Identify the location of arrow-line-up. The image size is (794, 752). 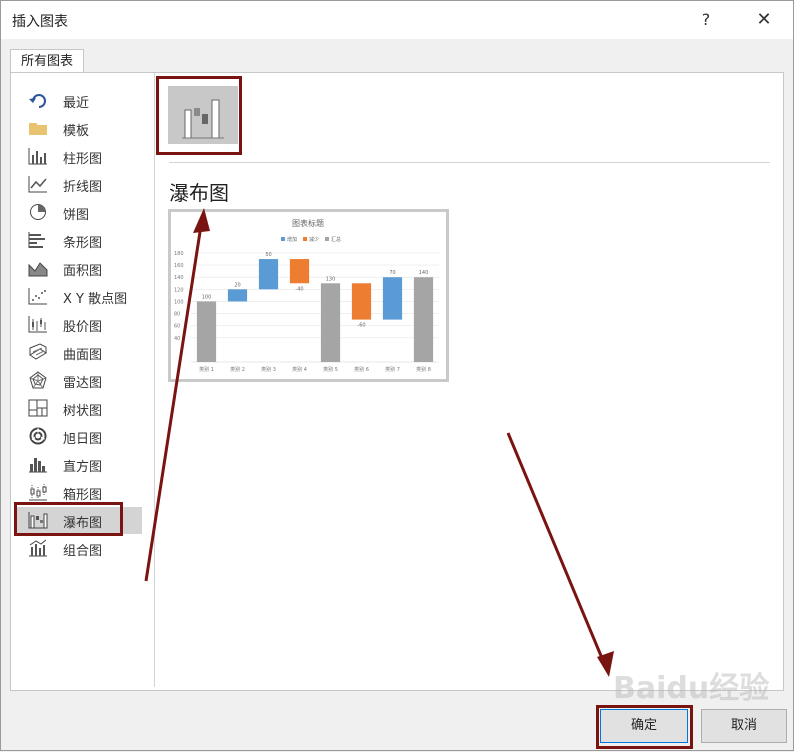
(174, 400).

--

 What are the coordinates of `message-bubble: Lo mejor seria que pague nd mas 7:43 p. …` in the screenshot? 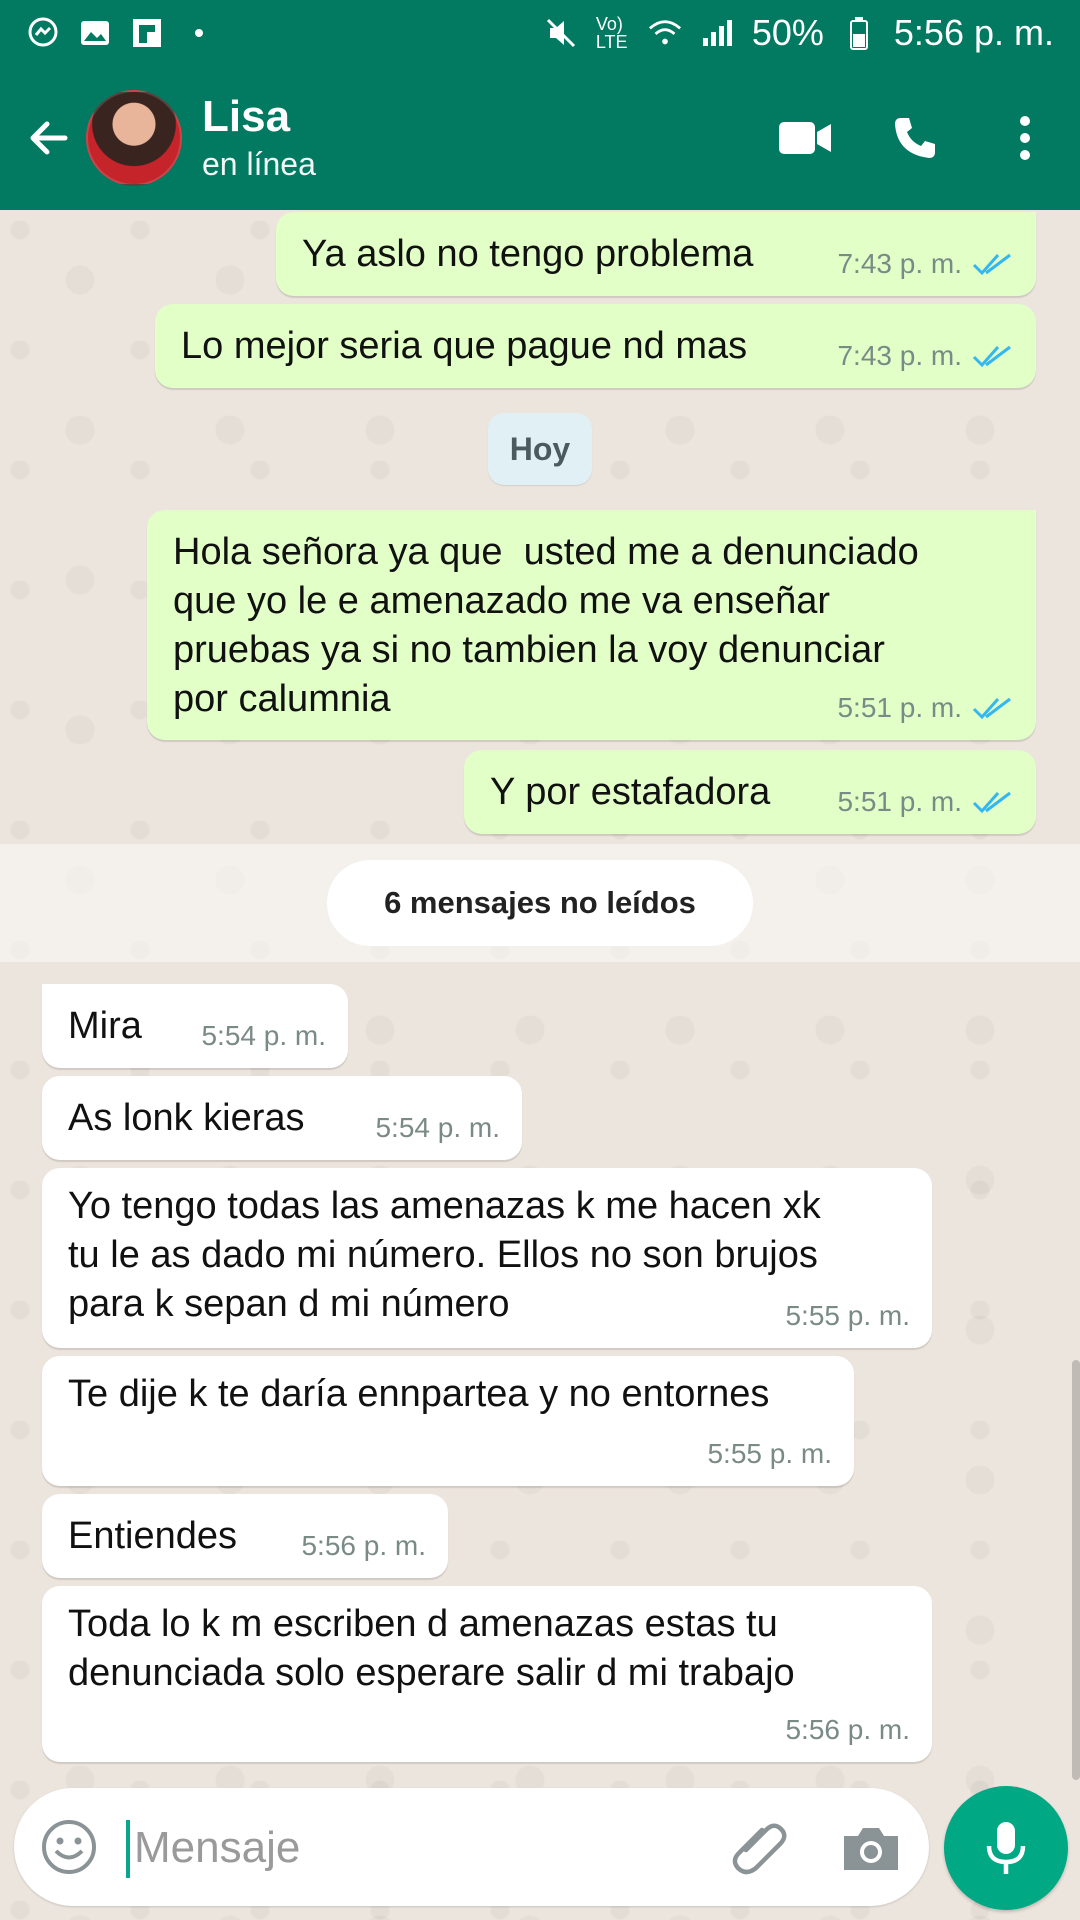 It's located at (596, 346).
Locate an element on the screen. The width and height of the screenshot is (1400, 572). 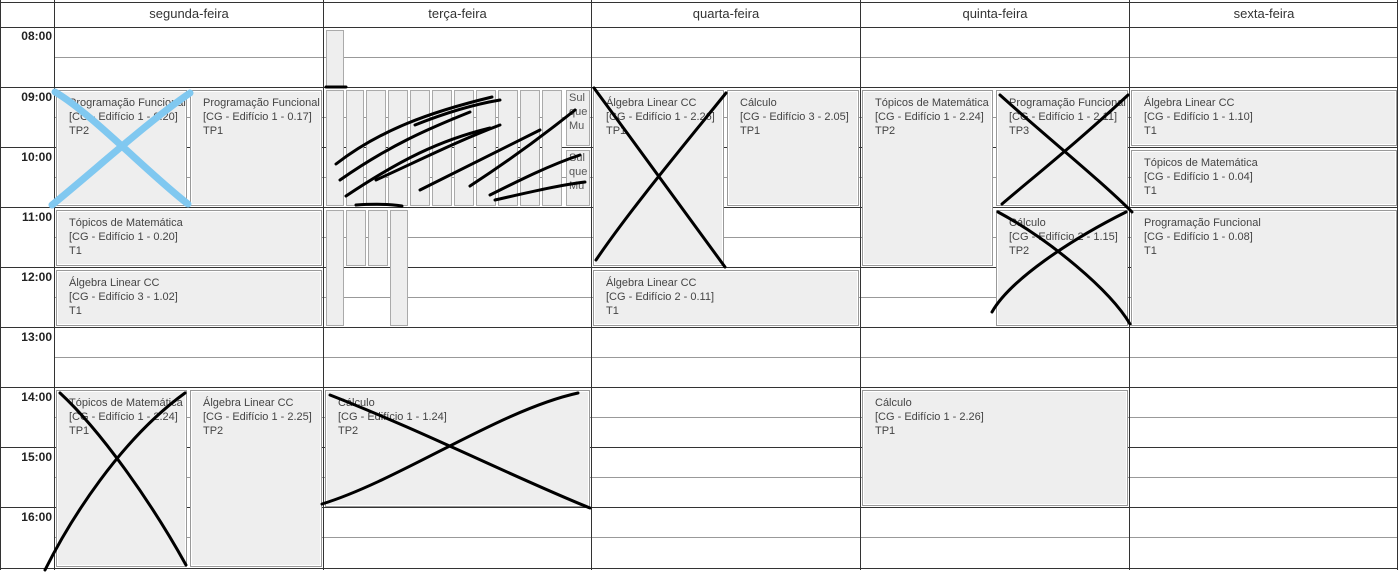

...

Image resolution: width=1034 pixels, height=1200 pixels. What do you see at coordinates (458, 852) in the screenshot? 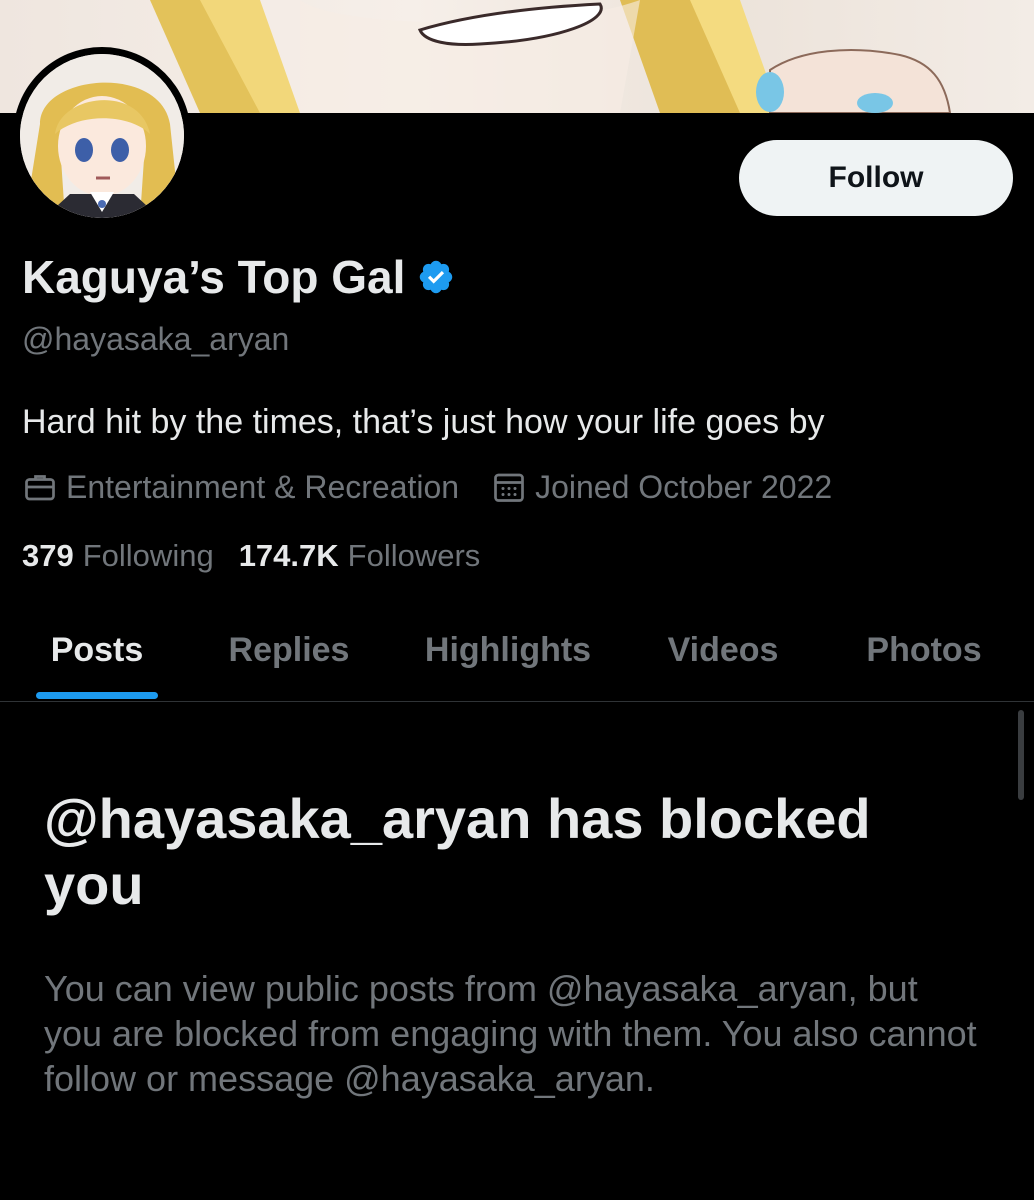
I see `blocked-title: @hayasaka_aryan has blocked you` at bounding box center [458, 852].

- PROBLEM REQUIREMENTS: Starting at the line containing "Identify the location" and ending after the line containing "(174, 400).", arrange those lines as a numbered list, skipping any blank lines and leaving out the pictures.

- TASK RESPONSE:
1. Identify the location of arrow-line-up. The image size is (794, 752). 
2. (174, 400).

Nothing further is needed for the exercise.